Information shown:
------------------------------------------------
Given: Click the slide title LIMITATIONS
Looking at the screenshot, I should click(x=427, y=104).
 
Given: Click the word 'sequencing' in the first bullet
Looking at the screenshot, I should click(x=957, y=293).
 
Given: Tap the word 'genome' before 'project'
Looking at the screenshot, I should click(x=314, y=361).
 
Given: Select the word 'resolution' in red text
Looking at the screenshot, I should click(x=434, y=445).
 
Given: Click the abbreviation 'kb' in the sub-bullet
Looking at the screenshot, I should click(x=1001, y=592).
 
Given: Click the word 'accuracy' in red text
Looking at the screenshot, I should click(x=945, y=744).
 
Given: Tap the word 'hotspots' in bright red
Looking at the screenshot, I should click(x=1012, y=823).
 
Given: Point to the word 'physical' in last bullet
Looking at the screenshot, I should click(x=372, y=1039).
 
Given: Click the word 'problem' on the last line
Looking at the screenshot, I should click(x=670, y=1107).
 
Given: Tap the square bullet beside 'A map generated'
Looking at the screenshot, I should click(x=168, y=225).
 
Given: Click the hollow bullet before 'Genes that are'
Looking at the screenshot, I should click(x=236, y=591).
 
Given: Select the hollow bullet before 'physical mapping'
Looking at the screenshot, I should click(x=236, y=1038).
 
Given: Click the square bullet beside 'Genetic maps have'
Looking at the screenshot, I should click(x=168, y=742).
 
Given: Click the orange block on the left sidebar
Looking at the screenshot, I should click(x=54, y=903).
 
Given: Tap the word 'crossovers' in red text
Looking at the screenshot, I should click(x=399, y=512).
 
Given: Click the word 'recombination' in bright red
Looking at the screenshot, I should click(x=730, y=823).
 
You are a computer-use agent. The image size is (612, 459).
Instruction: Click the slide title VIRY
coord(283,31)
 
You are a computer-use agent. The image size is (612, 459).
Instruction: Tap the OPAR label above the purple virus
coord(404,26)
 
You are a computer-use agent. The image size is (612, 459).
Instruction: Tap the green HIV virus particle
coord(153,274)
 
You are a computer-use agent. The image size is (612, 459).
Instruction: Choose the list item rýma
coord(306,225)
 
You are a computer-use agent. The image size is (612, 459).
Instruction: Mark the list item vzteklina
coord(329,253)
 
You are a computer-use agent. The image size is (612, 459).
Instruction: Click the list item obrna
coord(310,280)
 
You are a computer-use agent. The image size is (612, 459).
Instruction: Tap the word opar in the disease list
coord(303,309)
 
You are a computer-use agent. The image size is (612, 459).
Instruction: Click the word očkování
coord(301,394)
------------------------------------------------
Required action:
Copy word for word the stretch of entries above from the line that has "Given: Select the word" through the line that has "Looking at the screenshot, I should click(x=945, y=744).", both ends included, and nothing outside it.

Task solution:
Given: Select the word 'resolution' in red text
Looking at the screenshot, I should click(x=434, y=445).
 
Given: Click the abbreviation 'kb' in the sub-bullet
Looking at the screenshot, I should click(x=1001, y=592).
 
Given: Click the word 'accuracy' in red text
Looking at the screenshot, I should click(x=945, y=744).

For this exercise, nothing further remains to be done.